+++ Material provided
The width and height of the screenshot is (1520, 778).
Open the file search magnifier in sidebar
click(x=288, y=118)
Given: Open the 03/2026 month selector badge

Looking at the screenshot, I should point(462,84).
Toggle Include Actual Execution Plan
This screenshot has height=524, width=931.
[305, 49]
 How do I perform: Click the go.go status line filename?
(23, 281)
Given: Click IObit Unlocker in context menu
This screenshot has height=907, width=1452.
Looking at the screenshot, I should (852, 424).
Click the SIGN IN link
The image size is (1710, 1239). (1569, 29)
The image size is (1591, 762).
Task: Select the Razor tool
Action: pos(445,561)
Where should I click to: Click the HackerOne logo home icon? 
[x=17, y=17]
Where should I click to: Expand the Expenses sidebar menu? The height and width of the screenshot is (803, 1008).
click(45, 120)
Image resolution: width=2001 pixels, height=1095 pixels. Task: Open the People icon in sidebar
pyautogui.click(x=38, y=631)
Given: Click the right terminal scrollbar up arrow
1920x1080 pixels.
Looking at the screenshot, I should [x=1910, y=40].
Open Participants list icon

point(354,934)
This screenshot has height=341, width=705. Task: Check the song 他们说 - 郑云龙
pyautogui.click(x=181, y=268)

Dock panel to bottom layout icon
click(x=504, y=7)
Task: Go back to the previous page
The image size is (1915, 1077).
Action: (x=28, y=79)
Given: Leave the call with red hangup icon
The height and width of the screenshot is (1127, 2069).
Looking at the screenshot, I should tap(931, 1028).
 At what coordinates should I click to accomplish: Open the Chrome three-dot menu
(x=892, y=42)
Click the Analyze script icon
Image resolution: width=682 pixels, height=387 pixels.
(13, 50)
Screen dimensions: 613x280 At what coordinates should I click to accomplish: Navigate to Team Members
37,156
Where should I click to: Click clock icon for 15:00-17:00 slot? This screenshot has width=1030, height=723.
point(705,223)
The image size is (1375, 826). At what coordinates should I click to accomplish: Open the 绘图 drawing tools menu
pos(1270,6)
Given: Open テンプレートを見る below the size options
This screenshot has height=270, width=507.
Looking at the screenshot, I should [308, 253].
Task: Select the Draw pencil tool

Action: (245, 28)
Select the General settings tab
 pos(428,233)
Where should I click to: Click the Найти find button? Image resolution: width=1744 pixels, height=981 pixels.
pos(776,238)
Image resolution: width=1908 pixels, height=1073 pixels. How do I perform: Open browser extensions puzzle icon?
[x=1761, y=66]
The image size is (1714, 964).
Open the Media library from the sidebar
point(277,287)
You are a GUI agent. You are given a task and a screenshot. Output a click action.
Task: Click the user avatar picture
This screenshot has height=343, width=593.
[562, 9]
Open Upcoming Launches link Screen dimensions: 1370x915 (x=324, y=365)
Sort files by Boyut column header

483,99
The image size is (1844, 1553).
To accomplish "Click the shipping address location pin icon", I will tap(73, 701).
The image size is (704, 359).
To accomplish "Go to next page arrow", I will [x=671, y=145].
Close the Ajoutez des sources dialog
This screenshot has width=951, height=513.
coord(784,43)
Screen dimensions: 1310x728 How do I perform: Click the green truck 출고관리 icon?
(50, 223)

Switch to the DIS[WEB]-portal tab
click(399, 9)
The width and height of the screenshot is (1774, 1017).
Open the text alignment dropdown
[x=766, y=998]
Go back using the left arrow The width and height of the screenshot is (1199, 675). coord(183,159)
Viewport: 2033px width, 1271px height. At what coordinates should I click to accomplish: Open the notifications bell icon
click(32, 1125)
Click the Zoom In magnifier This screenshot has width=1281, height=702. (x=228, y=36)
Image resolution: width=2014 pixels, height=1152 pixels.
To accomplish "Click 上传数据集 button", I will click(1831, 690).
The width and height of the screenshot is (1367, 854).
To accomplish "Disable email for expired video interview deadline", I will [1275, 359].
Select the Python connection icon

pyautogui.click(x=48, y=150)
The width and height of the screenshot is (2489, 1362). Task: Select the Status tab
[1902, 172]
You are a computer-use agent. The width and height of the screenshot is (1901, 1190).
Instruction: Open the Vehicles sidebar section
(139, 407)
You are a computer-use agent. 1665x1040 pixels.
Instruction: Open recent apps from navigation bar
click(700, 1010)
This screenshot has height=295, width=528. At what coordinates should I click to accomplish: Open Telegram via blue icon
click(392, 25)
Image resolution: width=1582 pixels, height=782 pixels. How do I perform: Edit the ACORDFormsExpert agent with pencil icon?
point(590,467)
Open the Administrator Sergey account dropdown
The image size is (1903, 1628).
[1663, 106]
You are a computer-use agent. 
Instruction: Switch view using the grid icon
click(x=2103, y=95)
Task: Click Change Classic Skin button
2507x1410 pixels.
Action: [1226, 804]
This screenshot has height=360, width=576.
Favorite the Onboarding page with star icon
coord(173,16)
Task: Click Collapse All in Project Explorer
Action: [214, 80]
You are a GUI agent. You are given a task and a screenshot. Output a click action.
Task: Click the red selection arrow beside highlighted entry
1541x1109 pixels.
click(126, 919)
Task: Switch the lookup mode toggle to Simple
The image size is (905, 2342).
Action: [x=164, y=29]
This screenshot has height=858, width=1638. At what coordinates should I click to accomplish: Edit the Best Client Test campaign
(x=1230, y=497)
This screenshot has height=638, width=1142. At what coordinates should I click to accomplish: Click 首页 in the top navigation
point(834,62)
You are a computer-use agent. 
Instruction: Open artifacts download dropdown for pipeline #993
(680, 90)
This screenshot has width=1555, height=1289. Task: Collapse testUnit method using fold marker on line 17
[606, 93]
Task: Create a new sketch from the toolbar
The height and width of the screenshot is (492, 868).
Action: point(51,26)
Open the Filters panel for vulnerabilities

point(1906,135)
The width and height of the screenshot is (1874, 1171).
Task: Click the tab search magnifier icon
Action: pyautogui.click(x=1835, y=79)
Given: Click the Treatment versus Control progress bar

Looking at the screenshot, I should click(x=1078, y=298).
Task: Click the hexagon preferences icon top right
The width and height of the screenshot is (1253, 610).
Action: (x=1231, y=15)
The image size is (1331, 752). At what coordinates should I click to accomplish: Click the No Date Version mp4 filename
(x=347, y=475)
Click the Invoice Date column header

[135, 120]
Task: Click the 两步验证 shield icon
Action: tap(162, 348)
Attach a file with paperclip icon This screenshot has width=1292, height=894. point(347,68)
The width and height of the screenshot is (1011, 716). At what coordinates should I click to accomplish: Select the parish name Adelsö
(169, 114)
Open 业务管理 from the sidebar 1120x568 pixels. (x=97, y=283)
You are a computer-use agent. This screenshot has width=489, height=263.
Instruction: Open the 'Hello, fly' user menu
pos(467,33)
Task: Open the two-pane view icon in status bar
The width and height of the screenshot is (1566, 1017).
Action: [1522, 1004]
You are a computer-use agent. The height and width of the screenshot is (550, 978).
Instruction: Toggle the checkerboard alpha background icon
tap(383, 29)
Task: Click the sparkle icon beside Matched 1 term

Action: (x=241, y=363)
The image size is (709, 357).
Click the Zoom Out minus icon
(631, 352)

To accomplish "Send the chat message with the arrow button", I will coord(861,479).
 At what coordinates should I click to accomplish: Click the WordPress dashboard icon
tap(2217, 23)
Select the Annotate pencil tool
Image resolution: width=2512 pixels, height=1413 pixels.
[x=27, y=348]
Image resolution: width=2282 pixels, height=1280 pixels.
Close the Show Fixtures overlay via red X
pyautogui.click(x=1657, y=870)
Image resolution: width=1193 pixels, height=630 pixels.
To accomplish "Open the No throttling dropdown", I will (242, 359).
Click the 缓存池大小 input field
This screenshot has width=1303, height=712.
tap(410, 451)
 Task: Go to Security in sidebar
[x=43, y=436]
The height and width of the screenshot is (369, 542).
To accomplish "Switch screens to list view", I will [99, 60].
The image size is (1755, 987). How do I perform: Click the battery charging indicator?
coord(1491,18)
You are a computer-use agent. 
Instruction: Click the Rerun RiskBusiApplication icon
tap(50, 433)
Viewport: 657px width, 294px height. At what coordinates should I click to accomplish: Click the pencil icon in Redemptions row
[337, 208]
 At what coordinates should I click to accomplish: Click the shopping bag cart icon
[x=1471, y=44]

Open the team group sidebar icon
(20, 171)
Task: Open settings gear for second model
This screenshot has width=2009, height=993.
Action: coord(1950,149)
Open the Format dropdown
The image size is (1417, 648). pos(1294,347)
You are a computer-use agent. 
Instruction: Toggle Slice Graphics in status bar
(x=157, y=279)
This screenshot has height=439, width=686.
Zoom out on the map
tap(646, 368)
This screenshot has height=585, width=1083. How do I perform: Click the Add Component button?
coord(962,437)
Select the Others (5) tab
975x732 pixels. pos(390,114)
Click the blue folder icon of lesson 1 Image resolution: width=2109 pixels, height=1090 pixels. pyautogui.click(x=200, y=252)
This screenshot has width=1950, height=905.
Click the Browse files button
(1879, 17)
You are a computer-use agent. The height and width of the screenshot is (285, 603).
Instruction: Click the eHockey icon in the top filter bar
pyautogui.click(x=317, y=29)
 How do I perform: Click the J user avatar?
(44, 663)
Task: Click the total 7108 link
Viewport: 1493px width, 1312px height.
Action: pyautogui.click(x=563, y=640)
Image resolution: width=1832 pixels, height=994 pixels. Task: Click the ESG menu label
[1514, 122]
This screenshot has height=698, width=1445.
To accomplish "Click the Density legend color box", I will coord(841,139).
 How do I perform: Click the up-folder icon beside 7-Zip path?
++++++
Task goal:
List the lines of the entries that include "right".

Solution to the problem:
Given: Click the right terminal scrollbar up arrow
Task: Click the hexagon preferences icon top right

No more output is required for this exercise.